Develop APIs and services that enhance reliability, scalability, and observability.
Build and manage software-based infrastructure components across cloud and hybrid environments.
Reliability & Incident Management
Troubleshoot priority incidents, lead post-mortems, and drive permanent resolutions.
Balance operational support with engineering initiatives for optimal efficiency.
Participate in rotational on-call support as needed.
Observability Engineering
Develop best-in-class monitoring frameworks with Prometheus, Grafana, CloudWatch, Azure Monitor, Honeycomb or similar.
Implement noiseless alerting, end-to-end telemetry, and data-driven SLO improvements.
Create automated solutions for upgrades, release management, and change processes.
Backup & Recovery Automation
Engineer cloud-native automated backup and recovery pipelines.
Implement advanced data protection solutions including cyber vault isolation and code-driven recovery.
Safeguard data integrity across cloud and on-premises environments.
Collaboration & Leadership
Work closely with Cloud Centre of Excellence (CCoE) and Development teams across the lifecycle.
Coach and mentor team members; lead delivery on complex engineering tasks.

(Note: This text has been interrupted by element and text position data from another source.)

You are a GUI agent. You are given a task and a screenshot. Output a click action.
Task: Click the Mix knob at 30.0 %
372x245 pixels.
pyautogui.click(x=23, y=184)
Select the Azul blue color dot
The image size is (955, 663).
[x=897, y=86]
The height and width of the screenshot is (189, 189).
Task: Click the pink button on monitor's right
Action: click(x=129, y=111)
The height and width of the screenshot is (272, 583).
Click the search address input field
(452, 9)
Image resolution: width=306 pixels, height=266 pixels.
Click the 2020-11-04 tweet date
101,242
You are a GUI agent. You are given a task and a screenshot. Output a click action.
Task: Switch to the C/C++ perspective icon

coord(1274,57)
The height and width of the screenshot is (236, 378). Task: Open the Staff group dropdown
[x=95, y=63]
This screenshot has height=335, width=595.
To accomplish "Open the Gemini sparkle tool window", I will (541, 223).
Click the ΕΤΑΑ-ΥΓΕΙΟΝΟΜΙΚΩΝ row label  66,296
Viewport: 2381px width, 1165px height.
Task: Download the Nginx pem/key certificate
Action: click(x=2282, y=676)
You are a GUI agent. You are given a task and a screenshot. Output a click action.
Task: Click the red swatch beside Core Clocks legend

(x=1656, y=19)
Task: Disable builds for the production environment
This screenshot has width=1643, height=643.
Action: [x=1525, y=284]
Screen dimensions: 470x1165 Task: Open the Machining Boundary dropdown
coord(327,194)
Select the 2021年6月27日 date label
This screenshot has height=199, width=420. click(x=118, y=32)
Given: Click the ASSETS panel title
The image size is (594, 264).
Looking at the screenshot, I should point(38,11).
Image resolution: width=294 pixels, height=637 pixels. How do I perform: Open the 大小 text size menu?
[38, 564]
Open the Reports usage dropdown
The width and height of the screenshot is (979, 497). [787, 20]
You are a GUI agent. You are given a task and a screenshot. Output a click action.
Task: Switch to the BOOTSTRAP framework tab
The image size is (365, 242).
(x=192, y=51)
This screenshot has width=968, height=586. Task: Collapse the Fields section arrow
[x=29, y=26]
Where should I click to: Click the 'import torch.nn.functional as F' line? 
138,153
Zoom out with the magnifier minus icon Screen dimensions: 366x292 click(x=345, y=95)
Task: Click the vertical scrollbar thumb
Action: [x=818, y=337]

Contribute to a culture of continuous improvement, reliability, and resilience.
Skills & Experience Required
Software Engineering & Automation
Proficiency in Python and/or Go for automation and service development.
Strong experience with API design, development, and integration.
Hands-on expertise in automation frameworks, CI/CD, and Infrastructure as Code (e.g., Terraform).
SRE & Observability
Experience in designing monitoring and observability solutions (Prometheus, Grafana, CloudWatch, Azure Monitor, etc.).
Knowledge of performance monitoring, capacity management, and telemetry pipelines.
Exposure to system troubleshooting, stability engineering, and incident response.
Backup, Recovery & Data Protection
Proven experience in automated backup and recovery solutions in cloud environments.
Familiarity with data integrity, vaulting mechanisms, and code-driven resilience processes.
Cloud & Infrastructure
Experience with container orchestration, compute, storage, and network services in cloud platforms.
Understanding of security principles: SSO, Kerberos, LDAP, Active Directory, etc.
Business Awareness
Risk-aware mindset, with experience in production environments (financial services background a plus).
Strong understanding of high-availability and resilience principles.
What We're Looking For
A software-minded SRE who codes first, automates everything, and thrives on solving operational challenges through engineering.
Someone who can balance coding, automation, and reliability with hands-on incident troubleshooting.
A proactive engineer who drives improvements, shares knowledge, and helps shape a modern automation-driven SRE practice.